### Task description:
Lines below that hold the word "computer" must be copied in full.

### Stored dataset items:
━━━━━━
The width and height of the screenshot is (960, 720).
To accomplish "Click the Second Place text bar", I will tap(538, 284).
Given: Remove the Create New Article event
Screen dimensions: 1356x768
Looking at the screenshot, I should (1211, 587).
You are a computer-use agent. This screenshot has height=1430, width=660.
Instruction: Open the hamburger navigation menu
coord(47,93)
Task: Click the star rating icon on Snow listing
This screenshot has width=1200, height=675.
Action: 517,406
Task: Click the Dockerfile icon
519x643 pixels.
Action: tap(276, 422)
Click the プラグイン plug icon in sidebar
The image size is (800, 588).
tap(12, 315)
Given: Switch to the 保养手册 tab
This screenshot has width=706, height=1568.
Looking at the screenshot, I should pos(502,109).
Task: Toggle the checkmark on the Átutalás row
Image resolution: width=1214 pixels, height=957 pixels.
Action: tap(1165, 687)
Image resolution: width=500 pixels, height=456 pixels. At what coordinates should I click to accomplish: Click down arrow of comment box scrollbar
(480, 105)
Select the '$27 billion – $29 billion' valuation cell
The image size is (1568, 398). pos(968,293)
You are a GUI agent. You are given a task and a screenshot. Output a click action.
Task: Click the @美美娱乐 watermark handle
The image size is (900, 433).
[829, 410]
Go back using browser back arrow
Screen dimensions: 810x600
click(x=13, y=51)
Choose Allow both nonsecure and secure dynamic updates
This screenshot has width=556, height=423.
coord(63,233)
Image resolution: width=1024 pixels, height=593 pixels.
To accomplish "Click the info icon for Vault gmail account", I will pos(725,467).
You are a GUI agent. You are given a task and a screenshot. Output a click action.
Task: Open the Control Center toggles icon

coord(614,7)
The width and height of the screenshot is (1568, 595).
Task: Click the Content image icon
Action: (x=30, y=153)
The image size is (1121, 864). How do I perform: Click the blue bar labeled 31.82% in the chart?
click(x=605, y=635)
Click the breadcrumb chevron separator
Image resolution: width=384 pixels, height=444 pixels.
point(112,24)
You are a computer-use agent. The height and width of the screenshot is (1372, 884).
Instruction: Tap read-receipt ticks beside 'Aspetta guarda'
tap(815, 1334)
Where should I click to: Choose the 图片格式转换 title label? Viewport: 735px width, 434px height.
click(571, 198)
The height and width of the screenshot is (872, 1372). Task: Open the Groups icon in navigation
━━━━━━
### Problem solution:
You are a computer-use agent. This screenshot has height=1430, width=660.
You are a computer-use agent. The height and width of the screenshot is (1372, 884).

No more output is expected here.